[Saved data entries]
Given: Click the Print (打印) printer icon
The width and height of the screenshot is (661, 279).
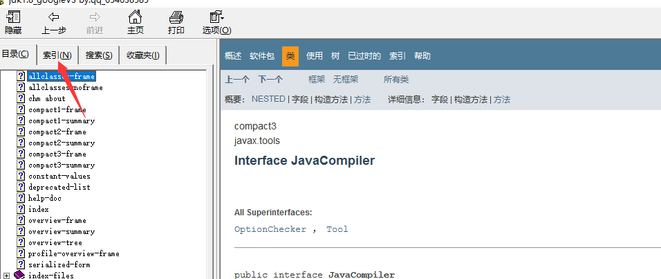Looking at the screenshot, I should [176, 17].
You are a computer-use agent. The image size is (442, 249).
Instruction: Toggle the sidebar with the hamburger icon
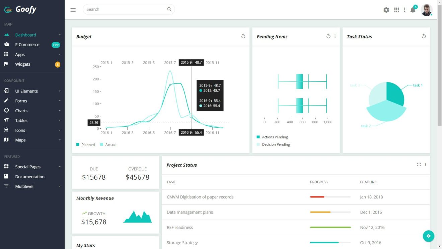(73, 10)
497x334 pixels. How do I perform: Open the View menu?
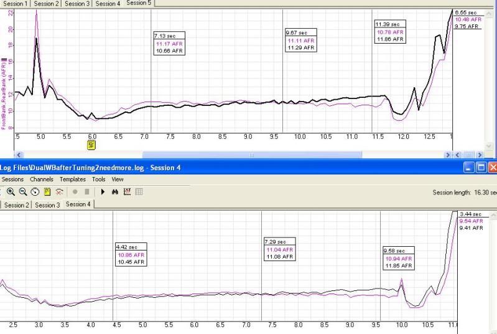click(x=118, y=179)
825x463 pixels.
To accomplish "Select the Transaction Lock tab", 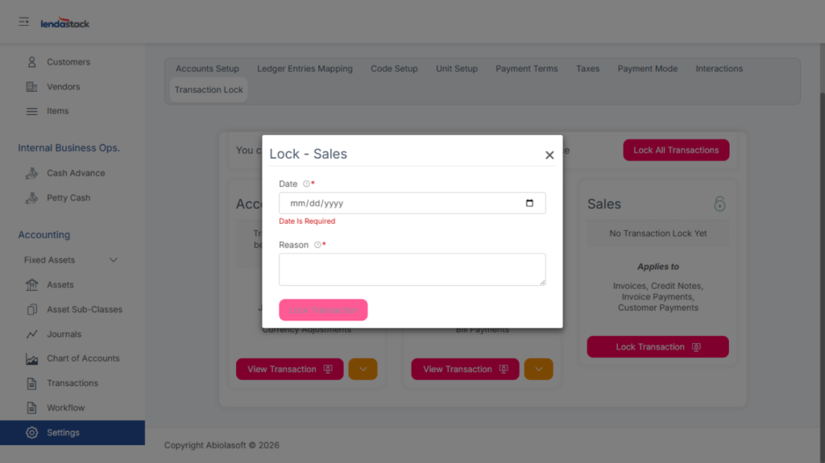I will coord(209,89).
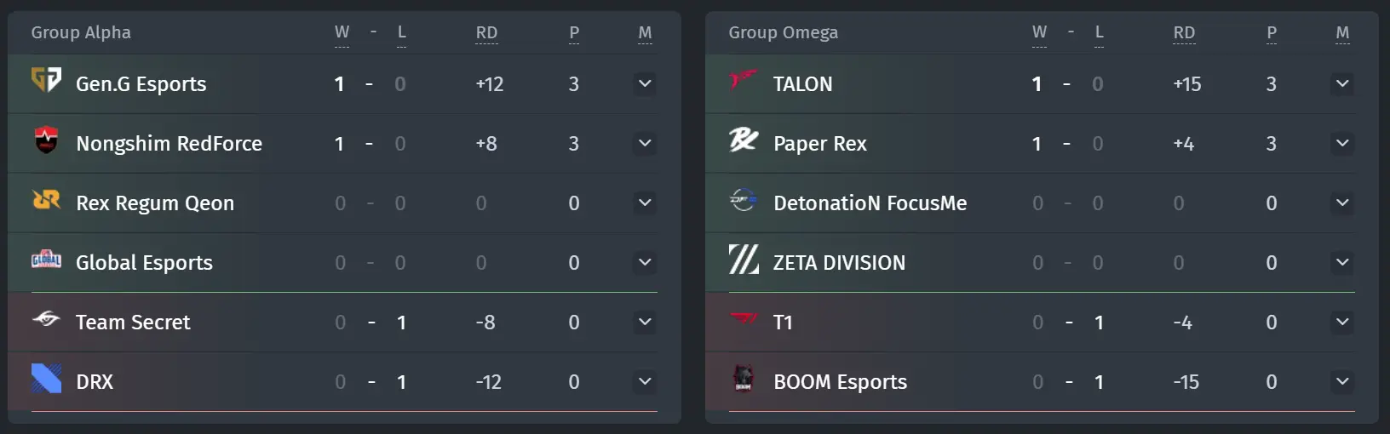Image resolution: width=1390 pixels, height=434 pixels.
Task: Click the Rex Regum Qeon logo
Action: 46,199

EXERCISE DESCRIPTION: Look above for the line with "497x334 pixels. How", then give again exactly every line from there through the line with "825x463 pixels.", skipping the pictures.

WRITTEN ANSWER:
497x334 pixels. How do I perform: Open the View menu?
click(x=118, y=179)
825x463 pixels.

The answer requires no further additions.